Task directions » Images excluded, repeat each entry below exactly.

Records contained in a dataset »
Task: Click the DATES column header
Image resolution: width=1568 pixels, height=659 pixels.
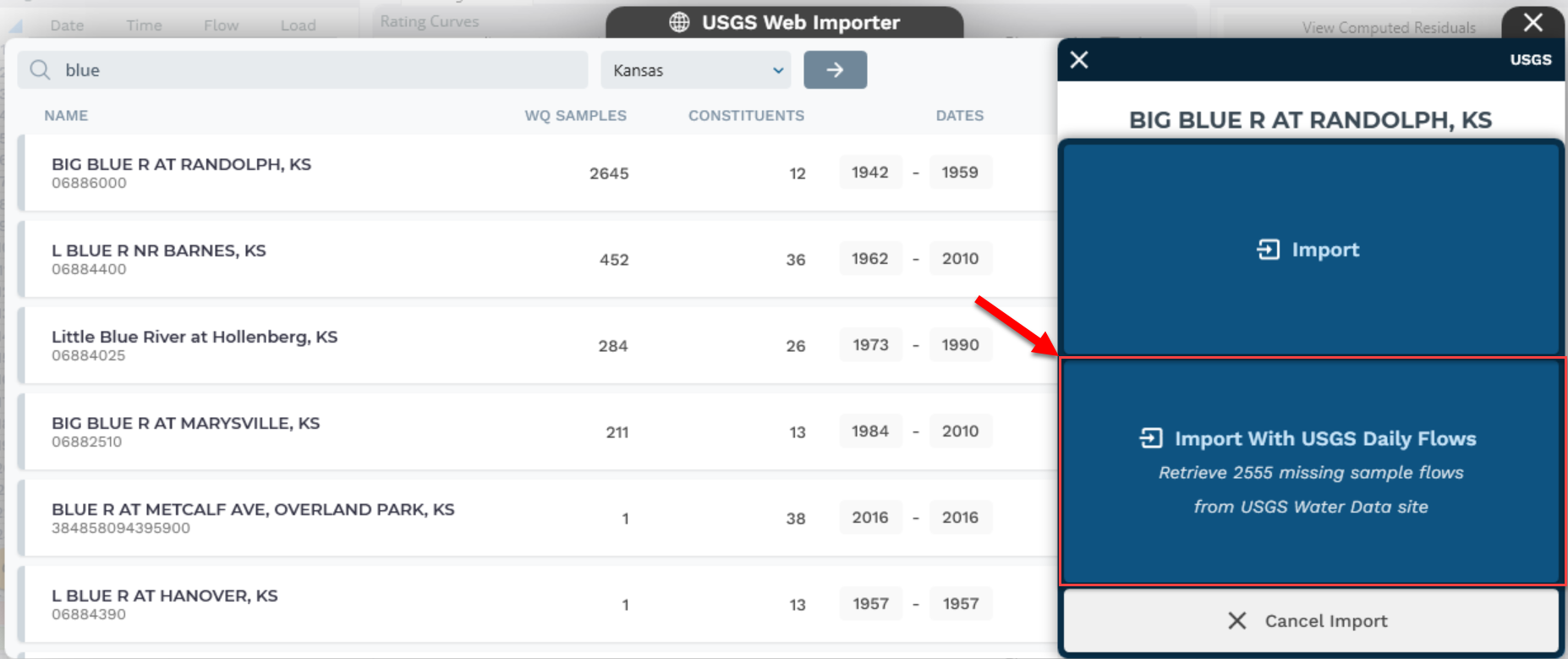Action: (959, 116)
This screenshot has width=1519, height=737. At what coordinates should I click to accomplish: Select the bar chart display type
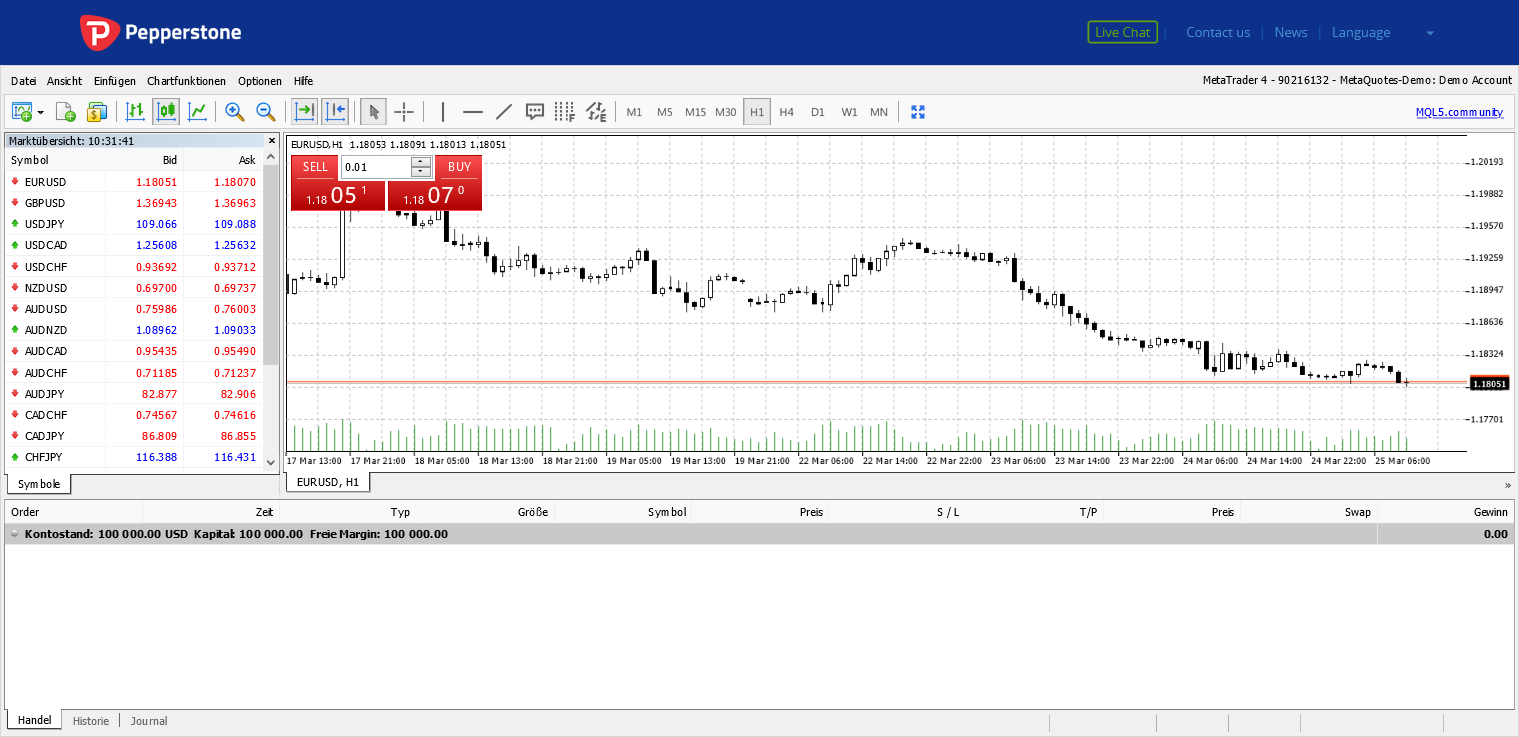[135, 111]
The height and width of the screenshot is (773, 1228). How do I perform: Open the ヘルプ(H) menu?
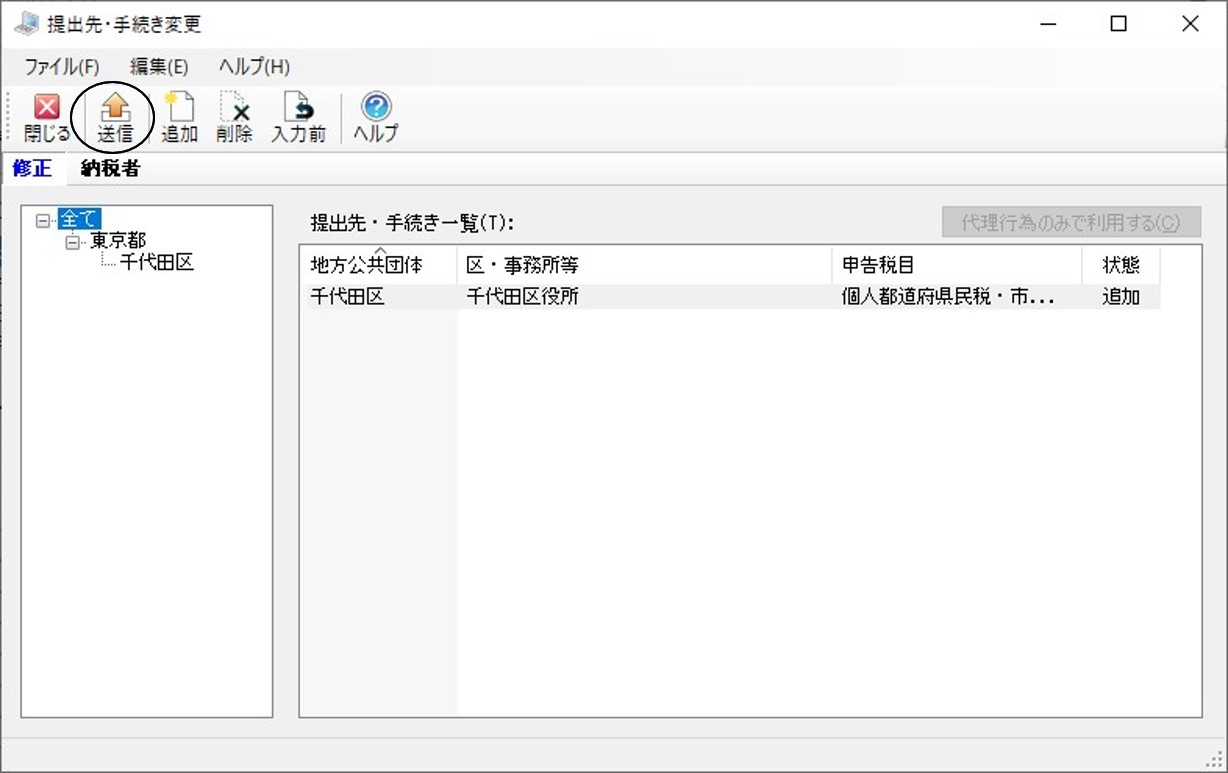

Exercise output »
Task: Click the DATES column header
Image resolution: width=1568 pixels, height=659 pixels.
Action: (959, 116)
This screenshot has width=1519, height=737. At what coordinates should I click to accomplish: Select the bar chart display type
[135, 111]
The height and width of the screenshot is (773, 1228). How do I perform: Open the ヘルプ(H) menu?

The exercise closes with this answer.